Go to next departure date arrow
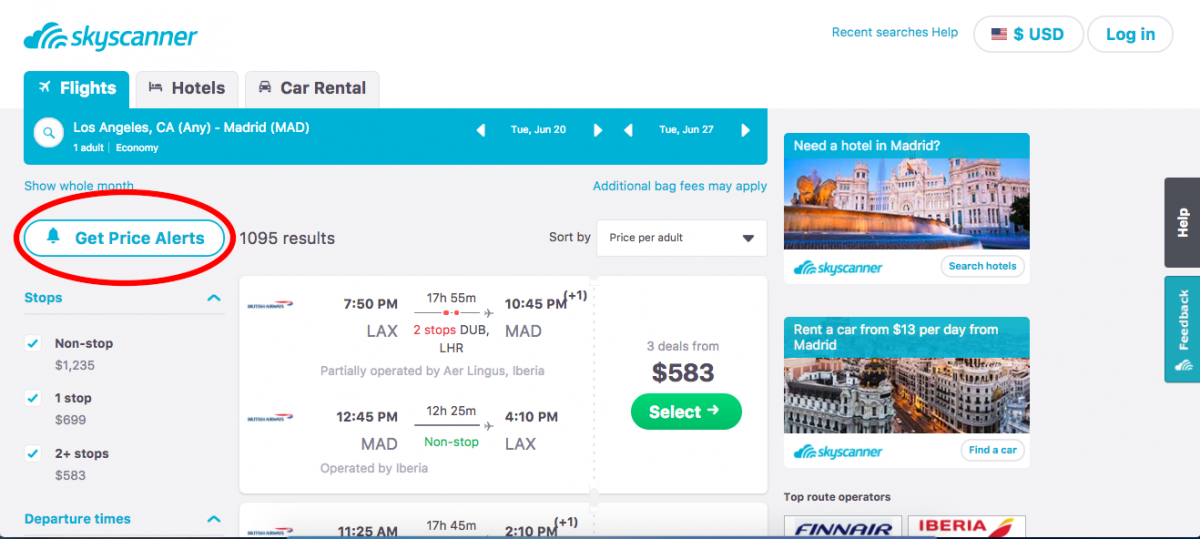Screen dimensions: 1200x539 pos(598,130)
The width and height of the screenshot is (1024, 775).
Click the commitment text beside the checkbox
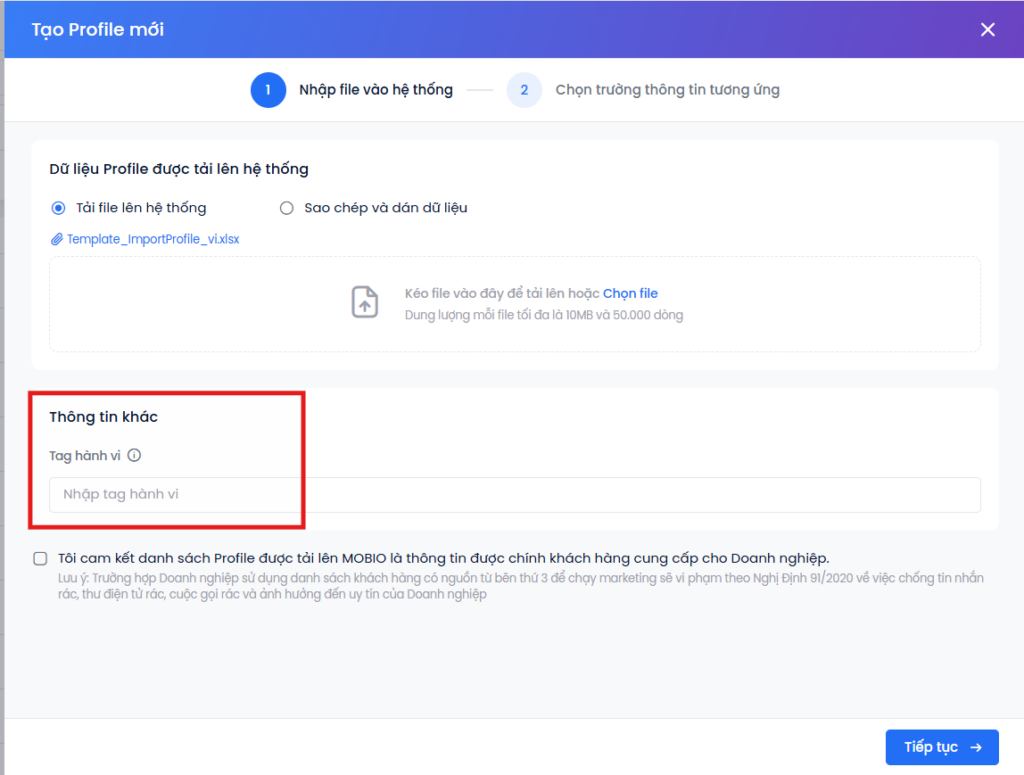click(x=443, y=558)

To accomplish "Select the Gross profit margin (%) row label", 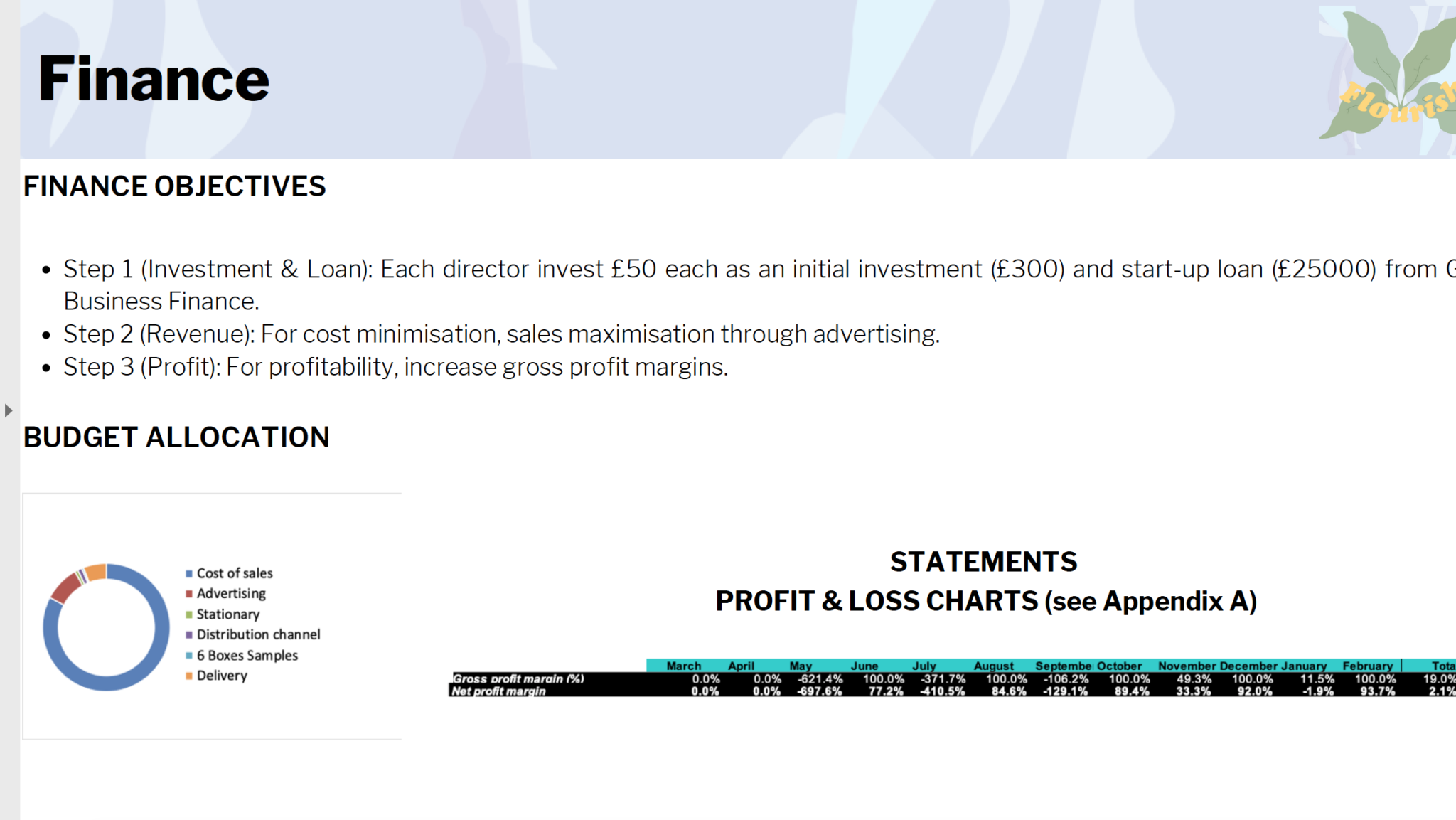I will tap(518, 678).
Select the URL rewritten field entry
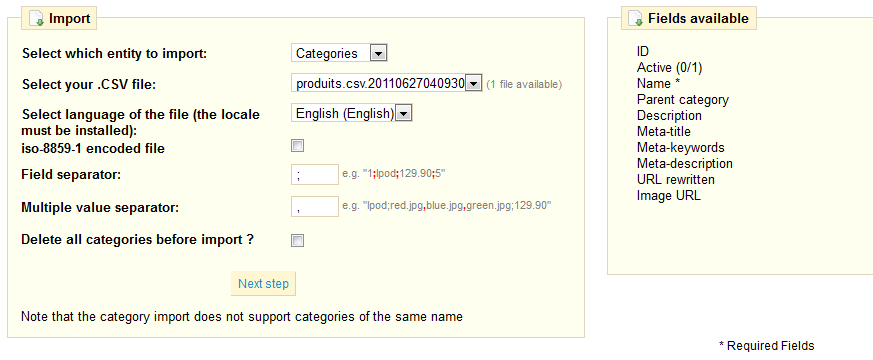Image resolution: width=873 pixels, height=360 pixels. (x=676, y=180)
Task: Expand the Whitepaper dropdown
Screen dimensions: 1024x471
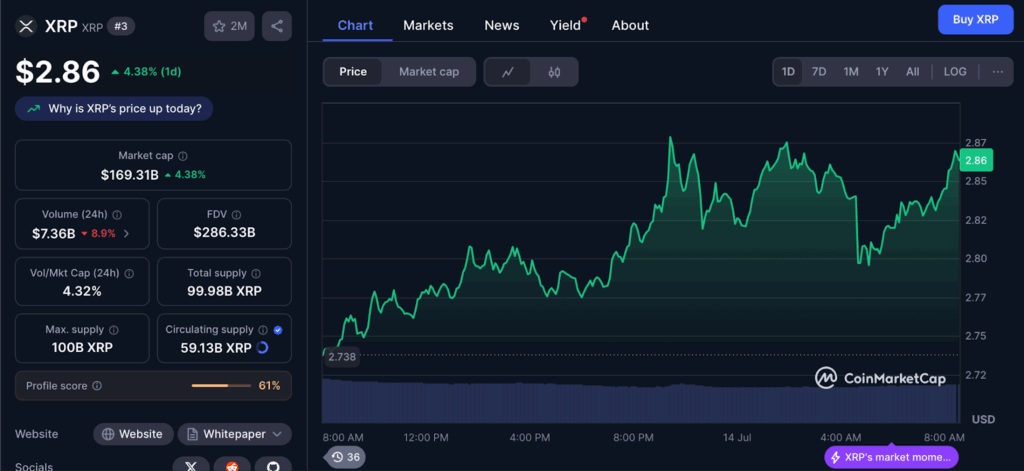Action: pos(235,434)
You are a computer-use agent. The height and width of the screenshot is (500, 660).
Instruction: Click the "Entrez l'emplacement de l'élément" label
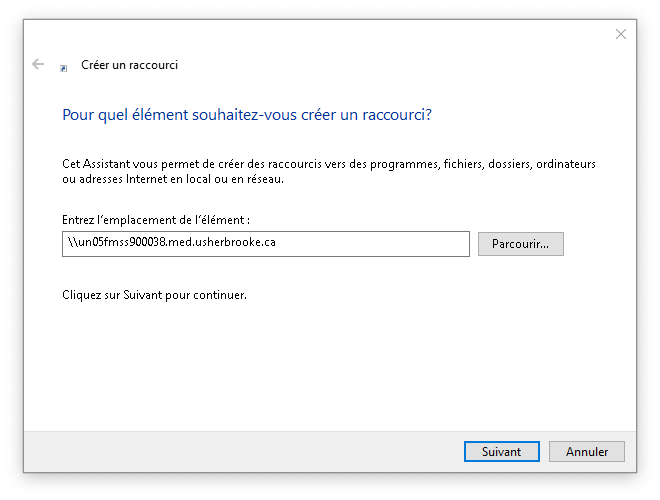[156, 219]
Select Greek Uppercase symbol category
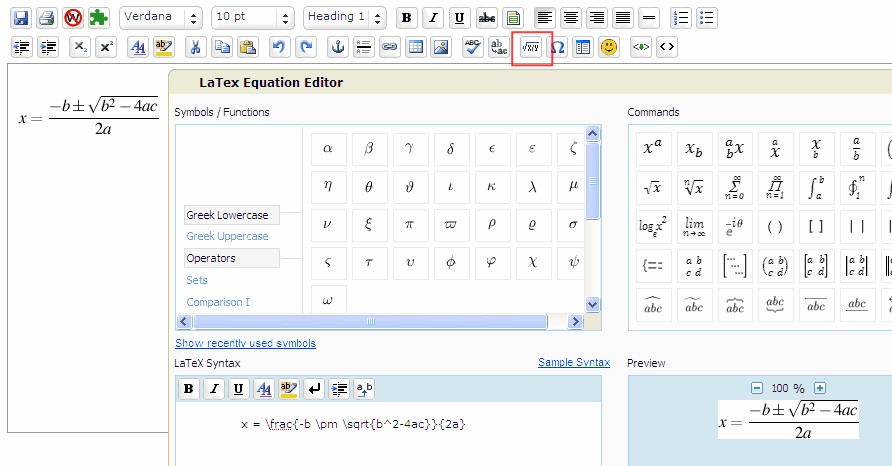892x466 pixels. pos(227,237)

┄┄┄┄┄┄┄┄┄┄┄┄┄┄┄┄┄┄┄┄

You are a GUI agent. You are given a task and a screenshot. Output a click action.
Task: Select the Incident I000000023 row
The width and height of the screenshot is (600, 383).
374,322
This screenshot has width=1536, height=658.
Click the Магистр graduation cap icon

┄┄┄┄┄┄┄┄┄┄┄┄┄┄┄┄┄┄┄┄

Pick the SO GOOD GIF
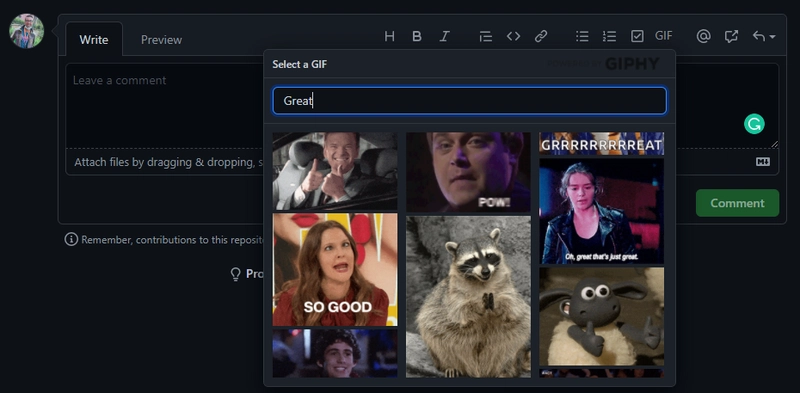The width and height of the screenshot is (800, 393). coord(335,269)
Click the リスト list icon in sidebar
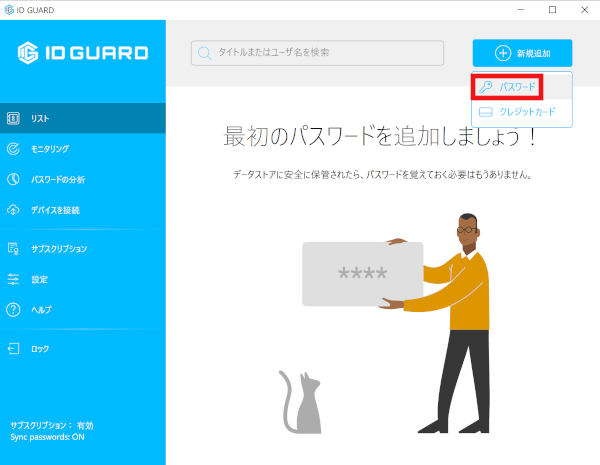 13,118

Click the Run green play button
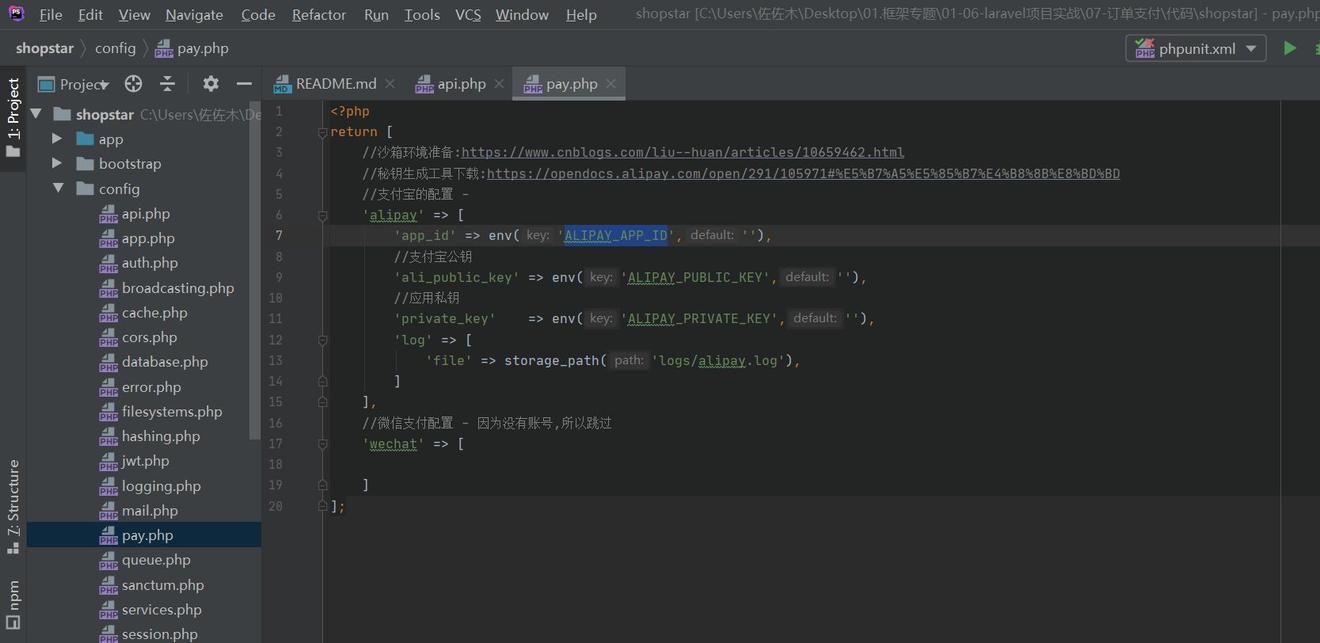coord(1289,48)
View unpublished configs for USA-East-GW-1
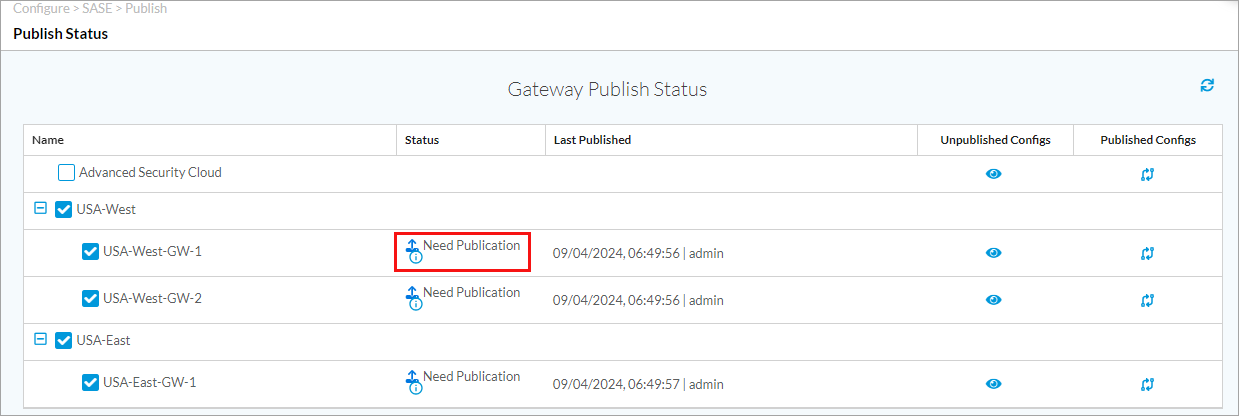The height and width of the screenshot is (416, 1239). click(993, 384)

┄┄┄┄┄┄┄┄┄┄┄┄┄┄┄┄┄┄┄┄

» Task objective
Within the records above, how many lines include the word "agent"? State the number by itself.

» Answer section
2